» **THE REQUEST**
Please recast the data from the line with "The image size is (497, 420)." to the line with "should pyautogui.click(x=116, y=68)." as a JSON list of strings, one per line, leaving out blank lines.

» **Dataset records**
----

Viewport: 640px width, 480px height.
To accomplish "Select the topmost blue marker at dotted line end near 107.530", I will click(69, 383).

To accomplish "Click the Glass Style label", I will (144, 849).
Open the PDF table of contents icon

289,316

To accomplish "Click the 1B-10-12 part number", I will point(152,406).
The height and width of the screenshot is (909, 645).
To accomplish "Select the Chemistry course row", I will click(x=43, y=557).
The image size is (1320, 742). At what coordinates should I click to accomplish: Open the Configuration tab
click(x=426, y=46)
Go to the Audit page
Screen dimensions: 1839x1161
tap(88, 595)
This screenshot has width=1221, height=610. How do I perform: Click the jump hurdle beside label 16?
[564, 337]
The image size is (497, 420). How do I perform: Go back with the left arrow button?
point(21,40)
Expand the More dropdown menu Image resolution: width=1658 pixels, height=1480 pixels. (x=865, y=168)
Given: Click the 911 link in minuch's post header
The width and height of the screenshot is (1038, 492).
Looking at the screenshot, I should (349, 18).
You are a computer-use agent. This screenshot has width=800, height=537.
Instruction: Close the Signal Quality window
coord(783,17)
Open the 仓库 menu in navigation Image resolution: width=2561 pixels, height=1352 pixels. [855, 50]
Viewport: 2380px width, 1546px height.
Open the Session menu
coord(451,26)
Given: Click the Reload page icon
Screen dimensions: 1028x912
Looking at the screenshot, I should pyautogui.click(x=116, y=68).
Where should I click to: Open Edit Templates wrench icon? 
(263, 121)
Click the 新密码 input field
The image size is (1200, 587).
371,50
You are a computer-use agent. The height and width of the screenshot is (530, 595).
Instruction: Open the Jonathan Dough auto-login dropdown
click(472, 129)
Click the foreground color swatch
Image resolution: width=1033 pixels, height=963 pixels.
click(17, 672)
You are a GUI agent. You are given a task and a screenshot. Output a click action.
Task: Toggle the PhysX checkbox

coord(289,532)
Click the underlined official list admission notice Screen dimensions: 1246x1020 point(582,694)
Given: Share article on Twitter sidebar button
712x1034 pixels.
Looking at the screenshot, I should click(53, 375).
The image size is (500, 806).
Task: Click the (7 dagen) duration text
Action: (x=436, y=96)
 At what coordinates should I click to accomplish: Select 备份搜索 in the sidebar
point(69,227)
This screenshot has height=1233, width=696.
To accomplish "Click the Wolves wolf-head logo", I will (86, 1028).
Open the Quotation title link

----

» **TASK SOLUTION**
[
  "The image size is (497, 420). How do I perform: Go back with the left arrow button?",
  "point(21,40)",
  "Expand the More dropdown menu Image resolution: width=1658 pixels, height=1480 pixels. (x=865, y=168)",
  "Given: Click the 911 link in minuch's post header",
  "The width and height of the screenshot is (1038, 492).",
  "Looking at the screenshot, I should (349, 18).",
  "You are a computer-use agent. This screenshot has width=800, height=537.",
  "Instruction: Close the Signal Quality window",
  "coord(783,17)",
  "Open the 仓库 menu in navigation Image resolution: width=2561 pixels, height=1352 pixels. [855, 50]",
  "Viewport: 2380px width, 1546px height.",
  "Open the Session menu",
  "coord(451,26)",
  "Given: Click the Reload page icon",
  "Screen dimensions: 1028x912",
  "Looking at the screenshot, I should pyautogui.click(x=116, y=68)."
]